Here is the outline of the functionality.
Please comment -- does this meet your needs, what is missing, etc. This will help to get this small tool right.
The purpose of the tool:
given a DFS directory with N part files, produce a DFS directory with M part files with content equivalent to the original one.
Optionally, the tool will also compress the data in a way that is transparent to MapReduce jobs.
What is "Equivalent content"?
There are three cases:
* records are independent and the order does not matter
* records are totally ordered (the keys are ordered in each part file, and all the keys in part-i are "less" than those in part-i+1)
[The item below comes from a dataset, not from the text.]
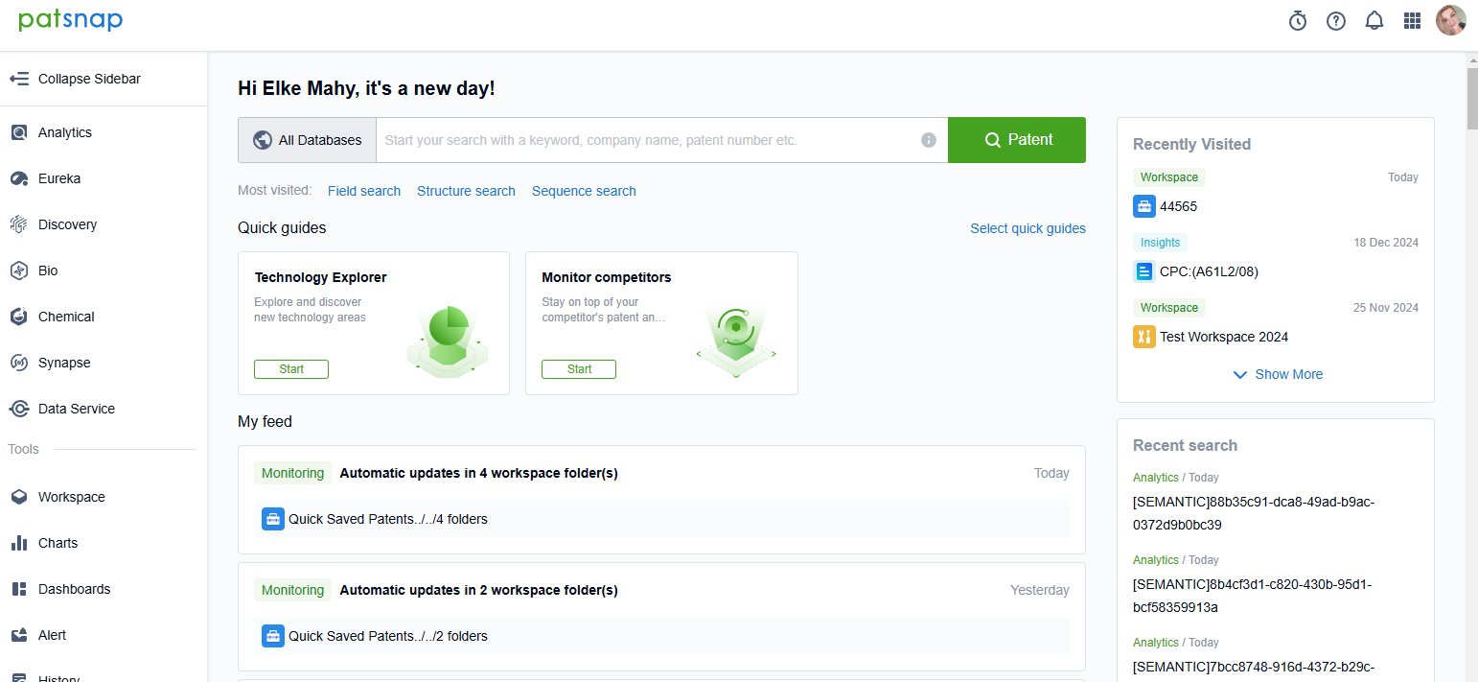Viewport: 1478px width, 682px height.
Task: Start the Technology Explorer guide
Action: point(291,369)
* records are ordered within each shard (part-file), and this order is important
In the second and third cases the records with the same key should be in the same shard (part-file). This also so may be required in case 1, too.
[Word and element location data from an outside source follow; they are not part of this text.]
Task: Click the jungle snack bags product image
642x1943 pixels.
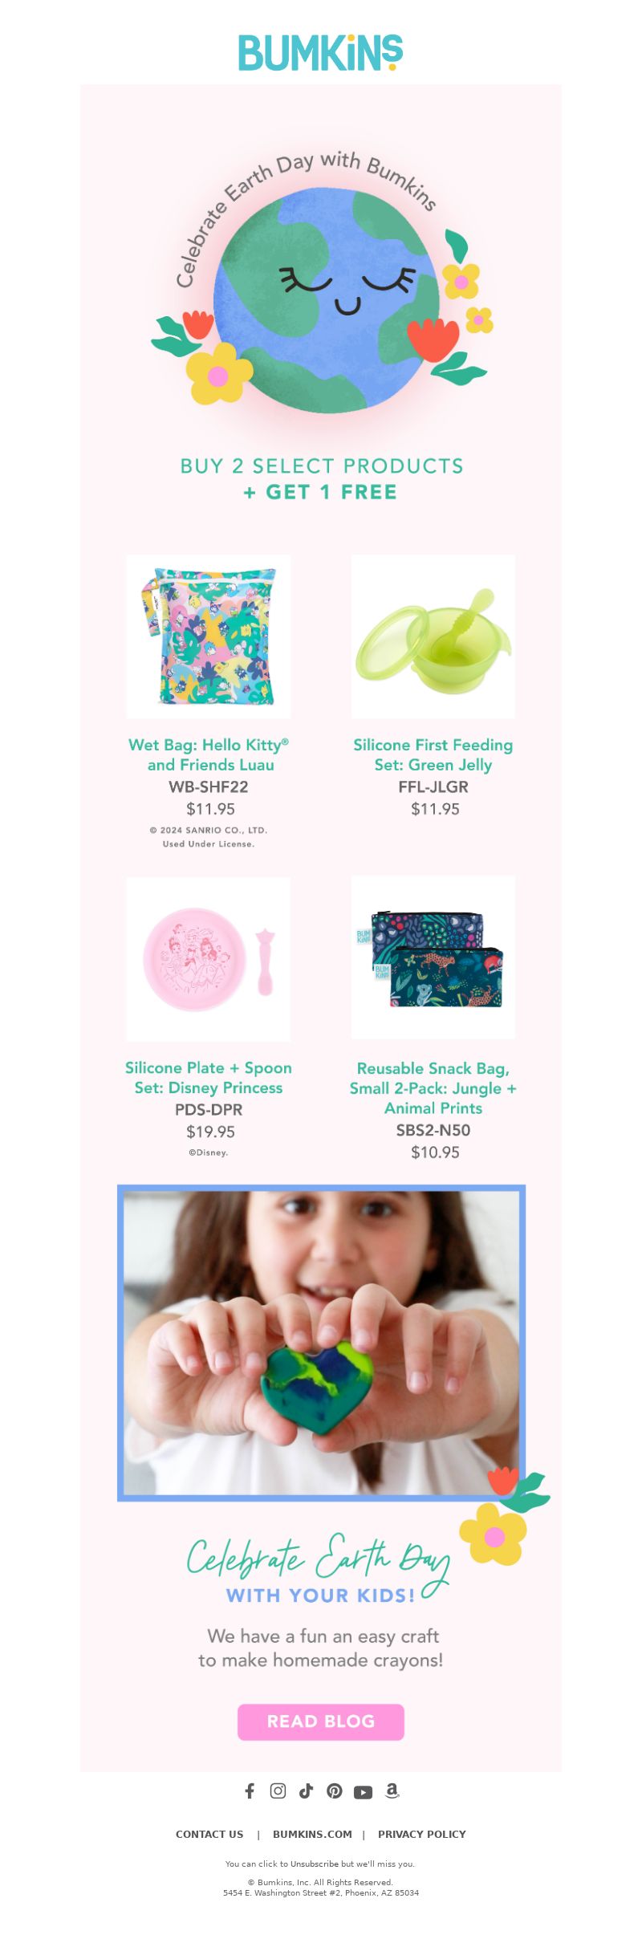Action: pyautogui.click(x=433, y=957)
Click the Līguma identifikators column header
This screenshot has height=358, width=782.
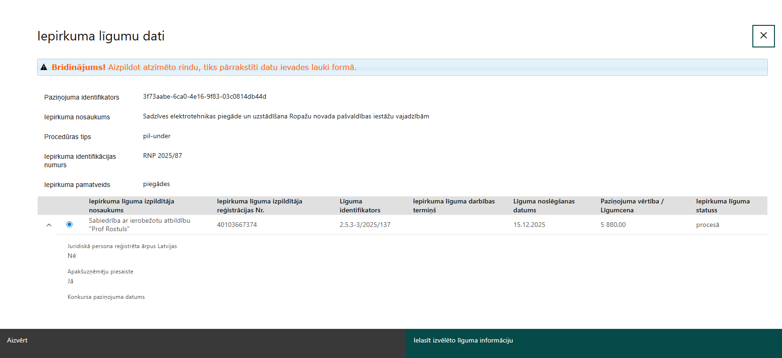click(x=360, y=206)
The first two cases allow just to concatenate the shards into larger ones.
In the third case, the shards need to be merged according to the keys order.
The command will look like
dfs_compact
-input input dfs directory path (required)
-output output dfs directory path (by default -- replace the input)
-nshards the number of shards (part files) in the output
-shardsize the approximate desired size of a shard in the output
only of -nshards and -shardsize should be specified
default -- one shard
-order [yes|no] optional; default -- "no"
"yes" corresponds to case three (this may require supplying a key comparison method)
-compress [gzip|zlib|lzo] if the option specified with no value,
the tool will pick the compression method itself
It probably be implemented as a map-reduce job. (Map-only for cases 1 and 2)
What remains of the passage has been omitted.